Transcribe only part of the material below: the lines from the one containing "Task: Expand recipient" through the one containing "You are a computer-use agent. Image resolution: width=1567", inclusive, exactly as written.

[Supplied material Boundary: Start]

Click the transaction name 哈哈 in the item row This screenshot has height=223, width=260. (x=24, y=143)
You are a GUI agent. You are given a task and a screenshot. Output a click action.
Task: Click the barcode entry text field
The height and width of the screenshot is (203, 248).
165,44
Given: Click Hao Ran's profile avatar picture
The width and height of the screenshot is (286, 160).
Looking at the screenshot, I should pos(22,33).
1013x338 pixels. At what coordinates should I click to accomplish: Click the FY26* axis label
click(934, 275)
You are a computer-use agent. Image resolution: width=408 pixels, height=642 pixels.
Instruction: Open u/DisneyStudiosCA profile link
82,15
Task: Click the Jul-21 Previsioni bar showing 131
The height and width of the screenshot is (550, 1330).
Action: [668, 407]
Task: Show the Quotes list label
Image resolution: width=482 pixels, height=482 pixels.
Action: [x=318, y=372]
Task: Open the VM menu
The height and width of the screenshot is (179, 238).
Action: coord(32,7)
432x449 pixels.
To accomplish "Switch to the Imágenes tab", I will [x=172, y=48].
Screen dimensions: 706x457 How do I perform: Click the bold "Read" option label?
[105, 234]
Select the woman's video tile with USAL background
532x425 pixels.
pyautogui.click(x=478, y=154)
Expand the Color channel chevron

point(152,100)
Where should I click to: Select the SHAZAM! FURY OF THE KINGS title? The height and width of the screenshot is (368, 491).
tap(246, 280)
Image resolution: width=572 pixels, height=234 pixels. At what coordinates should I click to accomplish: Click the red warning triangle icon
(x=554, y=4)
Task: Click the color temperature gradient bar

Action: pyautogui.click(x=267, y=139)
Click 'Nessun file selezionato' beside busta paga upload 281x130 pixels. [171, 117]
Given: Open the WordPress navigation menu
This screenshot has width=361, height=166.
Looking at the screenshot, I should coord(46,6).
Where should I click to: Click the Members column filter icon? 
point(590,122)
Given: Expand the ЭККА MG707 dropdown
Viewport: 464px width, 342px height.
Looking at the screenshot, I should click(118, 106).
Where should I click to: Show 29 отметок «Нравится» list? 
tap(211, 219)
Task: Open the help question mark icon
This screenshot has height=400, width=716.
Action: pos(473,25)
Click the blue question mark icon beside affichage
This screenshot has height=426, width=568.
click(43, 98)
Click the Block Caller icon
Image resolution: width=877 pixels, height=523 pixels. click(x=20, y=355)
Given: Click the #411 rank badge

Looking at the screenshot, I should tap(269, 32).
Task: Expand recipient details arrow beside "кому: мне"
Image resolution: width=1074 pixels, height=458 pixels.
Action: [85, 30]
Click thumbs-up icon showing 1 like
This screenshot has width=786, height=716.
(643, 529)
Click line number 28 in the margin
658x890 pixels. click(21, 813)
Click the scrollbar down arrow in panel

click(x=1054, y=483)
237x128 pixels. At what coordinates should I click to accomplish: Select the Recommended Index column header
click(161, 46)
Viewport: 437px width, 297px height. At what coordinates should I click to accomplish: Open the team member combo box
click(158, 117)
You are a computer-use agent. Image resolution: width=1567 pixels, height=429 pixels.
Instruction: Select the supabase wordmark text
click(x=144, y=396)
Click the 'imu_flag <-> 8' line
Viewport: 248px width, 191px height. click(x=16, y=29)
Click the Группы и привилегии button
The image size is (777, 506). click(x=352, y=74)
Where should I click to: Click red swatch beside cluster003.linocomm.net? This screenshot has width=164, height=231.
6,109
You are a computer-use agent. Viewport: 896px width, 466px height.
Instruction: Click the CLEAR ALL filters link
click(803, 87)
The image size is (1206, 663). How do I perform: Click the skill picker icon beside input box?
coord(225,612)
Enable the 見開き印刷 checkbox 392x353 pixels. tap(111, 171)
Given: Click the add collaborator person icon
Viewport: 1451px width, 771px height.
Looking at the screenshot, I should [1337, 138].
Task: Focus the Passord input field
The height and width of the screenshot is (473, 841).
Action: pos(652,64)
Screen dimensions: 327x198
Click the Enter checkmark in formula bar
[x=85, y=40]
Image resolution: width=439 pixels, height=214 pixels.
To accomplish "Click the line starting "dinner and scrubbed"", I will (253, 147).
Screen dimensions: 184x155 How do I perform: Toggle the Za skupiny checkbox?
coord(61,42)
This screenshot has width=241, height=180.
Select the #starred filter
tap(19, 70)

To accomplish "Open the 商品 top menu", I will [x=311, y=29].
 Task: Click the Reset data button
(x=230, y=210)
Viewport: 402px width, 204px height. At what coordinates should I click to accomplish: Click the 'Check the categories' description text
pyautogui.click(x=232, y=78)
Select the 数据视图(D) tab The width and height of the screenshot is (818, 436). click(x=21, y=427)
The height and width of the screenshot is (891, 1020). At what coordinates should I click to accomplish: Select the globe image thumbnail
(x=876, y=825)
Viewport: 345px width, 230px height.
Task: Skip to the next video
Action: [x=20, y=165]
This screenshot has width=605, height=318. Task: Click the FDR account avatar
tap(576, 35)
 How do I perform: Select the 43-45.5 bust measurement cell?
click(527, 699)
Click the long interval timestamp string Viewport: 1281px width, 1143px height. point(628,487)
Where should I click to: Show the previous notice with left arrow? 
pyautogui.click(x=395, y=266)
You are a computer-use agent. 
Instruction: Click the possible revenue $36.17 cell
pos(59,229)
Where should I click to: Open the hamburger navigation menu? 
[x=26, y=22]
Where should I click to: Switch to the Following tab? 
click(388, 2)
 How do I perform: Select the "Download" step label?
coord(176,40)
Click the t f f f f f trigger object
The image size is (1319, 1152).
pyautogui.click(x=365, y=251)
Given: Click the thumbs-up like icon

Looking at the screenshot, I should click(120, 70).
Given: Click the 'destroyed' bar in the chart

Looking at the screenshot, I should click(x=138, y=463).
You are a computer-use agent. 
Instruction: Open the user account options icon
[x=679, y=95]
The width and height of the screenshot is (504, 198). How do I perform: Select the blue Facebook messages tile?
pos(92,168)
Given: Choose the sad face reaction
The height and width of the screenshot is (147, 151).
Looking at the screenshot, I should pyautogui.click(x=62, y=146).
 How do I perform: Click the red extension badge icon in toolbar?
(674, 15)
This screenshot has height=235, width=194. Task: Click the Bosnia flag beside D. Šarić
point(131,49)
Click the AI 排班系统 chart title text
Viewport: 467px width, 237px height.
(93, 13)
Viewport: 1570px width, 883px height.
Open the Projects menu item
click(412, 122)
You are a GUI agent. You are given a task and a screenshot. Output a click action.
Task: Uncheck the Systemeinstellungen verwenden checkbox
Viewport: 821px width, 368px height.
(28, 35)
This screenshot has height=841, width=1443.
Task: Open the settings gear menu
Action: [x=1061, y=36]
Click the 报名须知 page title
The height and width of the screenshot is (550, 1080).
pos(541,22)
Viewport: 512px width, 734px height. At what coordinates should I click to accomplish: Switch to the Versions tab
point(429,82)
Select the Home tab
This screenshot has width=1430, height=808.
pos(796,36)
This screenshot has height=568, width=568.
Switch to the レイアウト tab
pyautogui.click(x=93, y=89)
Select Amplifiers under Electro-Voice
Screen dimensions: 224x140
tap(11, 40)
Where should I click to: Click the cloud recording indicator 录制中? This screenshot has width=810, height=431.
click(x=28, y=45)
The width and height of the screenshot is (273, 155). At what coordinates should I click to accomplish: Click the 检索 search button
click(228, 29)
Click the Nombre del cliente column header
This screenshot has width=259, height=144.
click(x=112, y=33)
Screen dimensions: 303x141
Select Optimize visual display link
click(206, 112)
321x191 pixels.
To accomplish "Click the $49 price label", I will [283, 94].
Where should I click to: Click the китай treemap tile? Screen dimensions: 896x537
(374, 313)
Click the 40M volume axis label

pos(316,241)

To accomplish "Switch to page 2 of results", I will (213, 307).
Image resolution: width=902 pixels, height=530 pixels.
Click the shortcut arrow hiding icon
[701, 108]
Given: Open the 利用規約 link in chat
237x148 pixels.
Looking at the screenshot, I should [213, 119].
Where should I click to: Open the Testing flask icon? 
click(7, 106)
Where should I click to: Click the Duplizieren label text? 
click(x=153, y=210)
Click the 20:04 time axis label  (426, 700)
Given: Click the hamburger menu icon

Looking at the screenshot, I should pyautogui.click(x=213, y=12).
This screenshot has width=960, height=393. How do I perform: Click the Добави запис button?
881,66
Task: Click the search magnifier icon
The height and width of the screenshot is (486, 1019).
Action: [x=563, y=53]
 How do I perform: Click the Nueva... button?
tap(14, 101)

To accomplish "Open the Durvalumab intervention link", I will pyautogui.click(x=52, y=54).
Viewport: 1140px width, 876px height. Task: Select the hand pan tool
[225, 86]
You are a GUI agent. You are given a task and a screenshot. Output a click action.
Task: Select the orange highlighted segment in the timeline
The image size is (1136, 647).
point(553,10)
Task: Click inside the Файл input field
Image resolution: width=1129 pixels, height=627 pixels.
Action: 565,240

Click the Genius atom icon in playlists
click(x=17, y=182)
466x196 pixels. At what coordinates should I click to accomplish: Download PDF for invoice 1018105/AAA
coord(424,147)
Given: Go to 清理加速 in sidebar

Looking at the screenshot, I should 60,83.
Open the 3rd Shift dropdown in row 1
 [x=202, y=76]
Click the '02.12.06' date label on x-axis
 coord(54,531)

[Supplied material Boundary: End]

▶ [Your response]:
Task: Expand recipient details arrow beside "кому: мне"
Image resolution: width=1074 pixels, height=458 pixels.
Action: [85, 30]
Click thumbs-up icon showing 1 like
This screenshot has width=786, height=716.
(643, 529)
Click line number 28 in the margin
658x890 pixels. click(21, 813)
Click the scrollbar down arrow in panel

click(x=1054, y=483)
237x128 pixels. At what coordinates should I click to accomplish: Select the Recommended Index column header
click(161, 46)
Viewport: 437px width, 297px height. At what coordinates should I click to accomplish: Open the team member combo box
click(158, 117)
You are a computer-use agent. Image resolution: width=1567 pixels, height=429 pixels.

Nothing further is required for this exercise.